Especially when that stew is filling and full of nutrients that will compliment my hormones! Soups and stews are the easiest ways to pack it all in (aside from my beloved smoothie bowls). I am not lying when I say this is one of my favorite stews ever! It is so simple and delicious; we have made it several times already this year!

I have been buying these large bags of Collard greens from Nature’s Greens lately and absolutely love them and their standards! Their collards come already stemmed and chopped for you.. let me hear your hallelujah because we all know how fun that process can be!

Will and I have honestly just been enjoying them sauteed with olive oil, bell pepper, onion and garlic but when you have that big of a bag, you can get creative and make more! So, instead of reaching for the little bunch of collard leaves in the store that will last a serving or two, look for these Nature’s Greens bags! My husband, Will, eats for about 3-4 people each meal so this bag saves us time and money! To learn more about them and their greens, click here for their website full of recipes and information about their farms!

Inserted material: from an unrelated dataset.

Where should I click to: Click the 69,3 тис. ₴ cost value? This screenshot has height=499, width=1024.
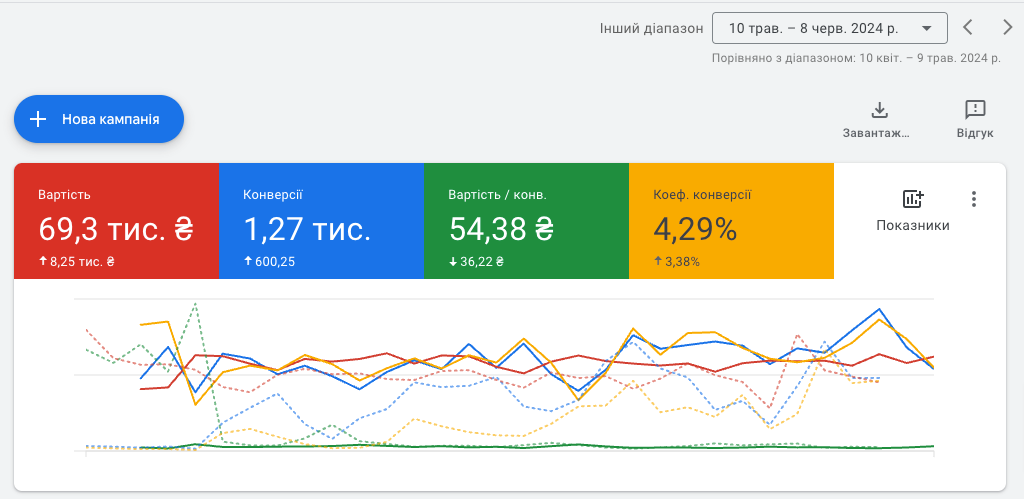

This stew is perfect for our hormones with many estrogen balancing foods like carrots and celery as well as cashews and collards that fit in perfectly to support us in the follicular phase of our cycles! If you need a refresher on the phases of your cycle click here!





  1. ½ cup raw unsalted cashews

  2. 2 cups water

  3. 2 tbsp extra virgin olive oil

  4. 1 large yellow or sweet onion, diced

  5. 4 large garlic cloves minced (or 2 tbsp)

  6. 1 tsp pink himalayan sea salt plus a few pinches for taste

  7. 2 medium carrots sliced (one heaping cup)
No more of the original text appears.